5. Parties’ Contentions
The Complainant contends that the disputed domain name is identical, or confusingly similar to its magazine title and corresponding registered marks; that the site operated under the disputed domain name shows no evidence of a bona fide business and that this, together with the fact that the disputed domain name was only registered at a time when the Respondent must have been aware of the potential for confusion with the Complainant’s marks, constitute evidence that the Respondent has no rights or legitimate interests in respect of the disputed domain name; and that the site operated under the disputed domain name was apparently created with the intention of generating commercial gain from confusion with the Complainant’s marks and that the disputed domain name was therefore registered, and is being used, in bad faith.
The Respondent did not reply to the Complainant’s contentions.
6. Discussion and Findings
A. Identical or Confusingly Similar
There is no doubt that the disputed domain name is identical, or confusingly similar, to the Complainant’s mark. The disputed domain name contains of the Complainant’s mark in its entirety and the domain names under which the Complainant and Respondent operate their sites are identical, save for the small difference of a punctuation mark.
The Panel therefore finds that the Complainant has established the first element of paragraph 4(a) of the Policy in relation to the disputed domain name.
B. Rights or Legitimate Interests
It is for the Complainant to establish that the Respondent has no rights or legitimate interests in the disputed names (Croatia Airlines d.d. v. Modern Empire Internet Ltd., WIPO Case No. D2003-0455; Belupo d.d. v. WACHEM d.o.o, WIPO Case No. D2004-0110). Nevertheless, given that in this case the likelihood of confusion is strong, and the only use of the disputed domain name is for a site containing material directed at the same target audience as the Complainant’s magazine and its corresponding Internet site, the Panel is of the view that it is implausible that the Respondent has any rights or legitimate interests in the disputed domain name. This is particularly the case, given that the Respondent must have been aware of the likelihood of confusion at the time of registering the disputed domain name and that none of the circumstances enunciated in paragraph 4(c) of the Policy appear to be existent in this case.

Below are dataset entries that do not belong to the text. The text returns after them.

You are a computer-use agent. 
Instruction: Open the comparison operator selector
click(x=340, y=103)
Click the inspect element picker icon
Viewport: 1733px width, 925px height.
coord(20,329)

The Panel therefore finds that the Complainant has established the second element of paragraph 4(a) of the UDRP Policy.
C. Registered and Used in Bad Faith
The Respondent must have been aware of the likelihood of confusion with the Complainant’s marks at the time of registering the disputed domain name. Nevertheless, the Respondent registered the disputed domain name with the apparent purpose of gaining commercial revenue from advertising links contained in the associated website. Knowingly to profit from confusion with the Complainant’s mark, in the absence of any right or legitimate interest in the disputed domain name, constitutes evidence of bad faith pursuant to paragraph 4(b)(iv) of the Policy.
The Panel therefore finds that the Complainant has established the third element of paragraph 4(a) of the Policy.
For all the foregoing reasons, in accordance with paragraphs 4(i) of the Policy and 15 of the Rules, the Panel orders that the disputed domain name <donna-moderna.com> be transferred to the Complainant.